* TASK GOAL:
Echo every line of the records below word for word, omitting the pictures.

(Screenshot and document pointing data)

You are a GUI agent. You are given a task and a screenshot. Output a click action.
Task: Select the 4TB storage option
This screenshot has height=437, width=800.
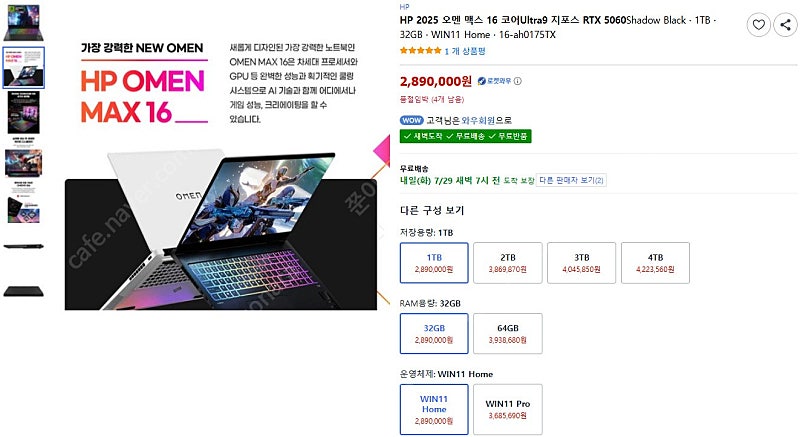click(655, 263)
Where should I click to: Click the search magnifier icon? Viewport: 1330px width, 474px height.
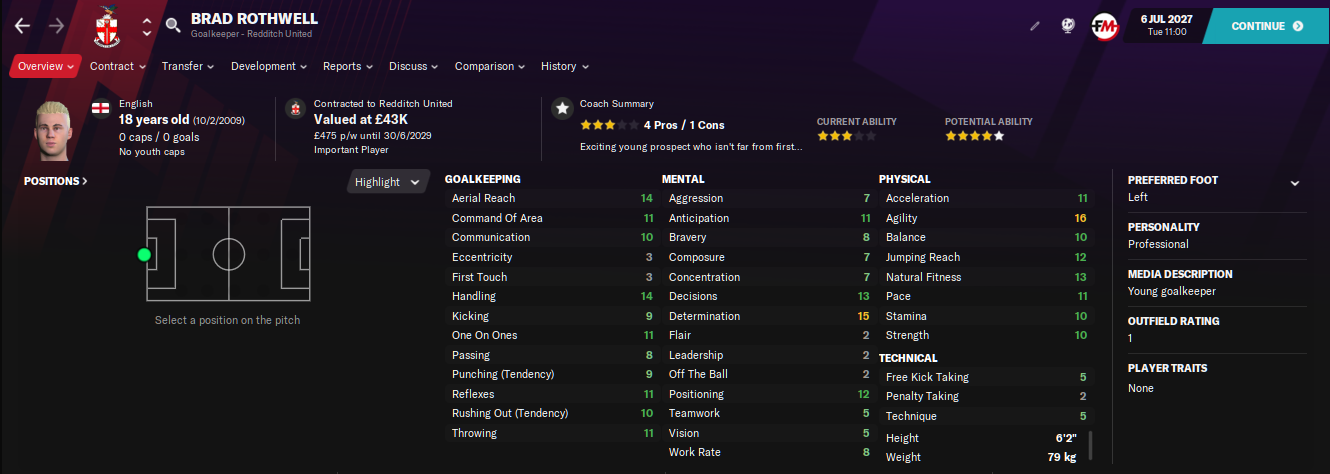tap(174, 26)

* SOLUTION TO THIS PROBLEM:
You are a GUI agent. You are given a task and a screenshot. Output a click action.
Task: Select the 4TB storage option
This screenshot has height=437, width=800.
click(655, 263)
Where should I click to: Click the search magnifier icon? Viewport: 1330px width, 474px height.
tap(174, 26)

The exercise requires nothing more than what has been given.